As those details were decided, alcohol companies stepped up their protests. In late 2022, a group of major alcohol-exporting European countries submitted formal objections to the European Commission, the European Union’s executive branch, arguing that Ireland’s labels impeded free trade and were not appropriate or proportionate to the objective of reducing alcohol’s harms.
When the commission raised no objection, Antonio Tajani, Italy’s foreign minister, called the Irish proposal “an attack on the Mediterranean diet.” The language in the labels “doesn’t take into account the difference between moderate consumption and alcohol abuse,” he said on Twitter.

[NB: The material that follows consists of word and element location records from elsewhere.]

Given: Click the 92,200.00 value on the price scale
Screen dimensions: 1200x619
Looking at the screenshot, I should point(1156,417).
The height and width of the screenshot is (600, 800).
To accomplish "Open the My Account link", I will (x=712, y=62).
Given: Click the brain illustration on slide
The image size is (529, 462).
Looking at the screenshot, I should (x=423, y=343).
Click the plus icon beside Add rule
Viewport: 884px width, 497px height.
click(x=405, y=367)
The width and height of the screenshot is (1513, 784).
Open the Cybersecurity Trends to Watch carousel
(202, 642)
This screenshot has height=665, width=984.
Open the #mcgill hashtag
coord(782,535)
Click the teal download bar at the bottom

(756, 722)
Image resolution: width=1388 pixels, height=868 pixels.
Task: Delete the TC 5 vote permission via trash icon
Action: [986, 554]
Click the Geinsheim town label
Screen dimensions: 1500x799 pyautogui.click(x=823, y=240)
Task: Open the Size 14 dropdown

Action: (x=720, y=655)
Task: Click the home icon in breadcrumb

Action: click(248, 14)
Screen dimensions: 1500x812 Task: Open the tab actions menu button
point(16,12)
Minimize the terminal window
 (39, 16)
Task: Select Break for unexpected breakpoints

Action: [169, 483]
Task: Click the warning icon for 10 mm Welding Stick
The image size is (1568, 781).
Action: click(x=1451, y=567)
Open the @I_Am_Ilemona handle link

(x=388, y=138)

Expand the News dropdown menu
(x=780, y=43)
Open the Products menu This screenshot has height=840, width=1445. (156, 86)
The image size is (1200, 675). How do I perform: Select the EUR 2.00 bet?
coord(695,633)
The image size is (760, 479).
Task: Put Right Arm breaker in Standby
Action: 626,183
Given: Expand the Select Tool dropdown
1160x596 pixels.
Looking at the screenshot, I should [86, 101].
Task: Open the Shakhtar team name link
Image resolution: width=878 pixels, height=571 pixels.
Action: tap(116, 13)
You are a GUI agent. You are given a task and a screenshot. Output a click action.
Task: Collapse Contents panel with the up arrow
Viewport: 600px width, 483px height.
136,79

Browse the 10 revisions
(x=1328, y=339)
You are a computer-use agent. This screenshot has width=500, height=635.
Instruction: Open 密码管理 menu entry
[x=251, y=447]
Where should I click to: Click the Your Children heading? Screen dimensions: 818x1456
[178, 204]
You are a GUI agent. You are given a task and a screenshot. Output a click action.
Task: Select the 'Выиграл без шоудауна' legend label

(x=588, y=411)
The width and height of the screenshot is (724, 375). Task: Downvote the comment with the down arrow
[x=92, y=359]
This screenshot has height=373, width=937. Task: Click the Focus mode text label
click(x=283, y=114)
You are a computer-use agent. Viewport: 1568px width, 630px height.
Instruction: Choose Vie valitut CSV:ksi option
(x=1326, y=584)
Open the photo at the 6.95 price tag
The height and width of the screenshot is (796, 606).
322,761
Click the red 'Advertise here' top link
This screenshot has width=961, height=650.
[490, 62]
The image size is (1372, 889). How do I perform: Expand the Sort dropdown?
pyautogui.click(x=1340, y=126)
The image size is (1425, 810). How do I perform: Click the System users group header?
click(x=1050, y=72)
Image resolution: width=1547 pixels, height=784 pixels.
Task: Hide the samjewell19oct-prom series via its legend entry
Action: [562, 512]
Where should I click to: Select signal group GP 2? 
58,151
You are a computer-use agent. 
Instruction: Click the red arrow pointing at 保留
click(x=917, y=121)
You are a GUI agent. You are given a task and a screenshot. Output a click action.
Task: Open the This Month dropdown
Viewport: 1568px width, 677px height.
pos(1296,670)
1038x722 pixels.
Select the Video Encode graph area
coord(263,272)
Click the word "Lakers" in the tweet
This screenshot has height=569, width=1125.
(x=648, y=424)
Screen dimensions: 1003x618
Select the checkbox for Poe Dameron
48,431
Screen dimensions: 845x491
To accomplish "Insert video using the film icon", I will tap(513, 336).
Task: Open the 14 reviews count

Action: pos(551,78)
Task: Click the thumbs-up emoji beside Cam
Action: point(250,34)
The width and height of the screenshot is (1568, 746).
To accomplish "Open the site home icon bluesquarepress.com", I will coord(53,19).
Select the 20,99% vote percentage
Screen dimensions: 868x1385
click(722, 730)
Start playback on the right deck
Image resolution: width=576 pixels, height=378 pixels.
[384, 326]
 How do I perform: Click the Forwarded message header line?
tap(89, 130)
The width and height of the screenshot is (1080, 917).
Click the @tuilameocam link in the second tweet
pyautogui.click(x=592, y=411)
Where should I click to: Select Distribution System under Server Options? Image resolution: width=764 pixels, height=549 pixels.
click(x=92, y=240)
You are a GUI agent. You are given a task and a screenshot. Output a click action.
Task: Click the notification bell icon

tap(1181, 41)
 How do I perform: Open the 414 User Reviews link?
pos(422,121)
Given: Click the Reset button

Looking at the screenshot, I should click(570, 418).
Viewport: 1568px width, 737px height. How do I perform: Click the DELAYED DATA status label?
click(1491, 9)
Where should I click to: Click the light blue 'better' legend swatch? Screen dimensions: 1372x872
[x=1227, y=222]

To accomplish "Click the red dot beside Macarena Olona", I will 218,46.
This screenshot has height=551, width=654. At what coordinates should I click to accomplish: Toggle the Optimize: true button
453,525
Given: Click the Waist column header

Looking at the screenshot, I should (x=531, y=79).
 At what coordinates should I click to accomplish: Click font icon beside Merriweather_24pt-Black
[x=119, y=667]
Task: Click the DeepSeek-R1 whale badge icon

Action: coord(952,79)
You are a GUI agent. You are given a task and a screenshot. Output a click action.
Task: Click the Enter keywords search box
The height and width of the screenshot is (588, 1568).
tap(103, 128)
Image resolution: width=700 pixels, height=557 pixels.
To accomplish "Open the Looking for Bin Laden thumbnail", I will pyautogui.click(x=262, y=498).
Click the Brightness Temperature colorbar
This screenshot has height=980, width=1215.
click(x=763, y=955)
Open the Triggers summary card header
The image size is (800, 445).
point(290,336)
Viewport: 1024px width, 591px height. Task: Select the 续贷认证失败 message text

Coordinated industry opposition
Alcohol businesses are fighting on multiple fronts to keep the Irish labeling requirement from taking effect. At committee meetings of the World Trade Organization in June and November, trade groups and 11 alcohol-exporting countries, including the United States, expressed concerns, questioned the scientific validity of the cancer warning and argued that Ireland’s labels would infringe on free trade.
In comments submitted to the WTO, the Distilled Spirits Council of the United States called the labels “inaccurate” and “misleading.” The group also suggested that “this important public health objective would be best managed” as part of a parallel effort to address cancer in the EU, an area where the alcohol industry has proved to have greater influence.
The European Commission was supposed to propose language for alcohol health warnings as part of its Beating Cancer Plan by the end of 2023 but failed to meet that deadline. In December, over the objections of the WHO, the European Parliament approved a report that did not affirm the need for warning labels, instead calling for information on “moderate and responsible drinking.”
In the final report, its authors repeatedly watered down language about alcohol’s role in disease, narrowing warning only about “harmful” or “excess” of consumption.
Dr. Gauden Galea, a strategic adviser at the WHO, said he was confident that broader labeling efforts would eventually succeed. At 63, he’s old enough to recall how cigarette companies once advertised on the front pages of newspapers, he added.
Eventually, he hopes, “People will not remember the time when you needed a warning on pesticides, but could sell an unlabeled carcinogen like alcohol with impunity.”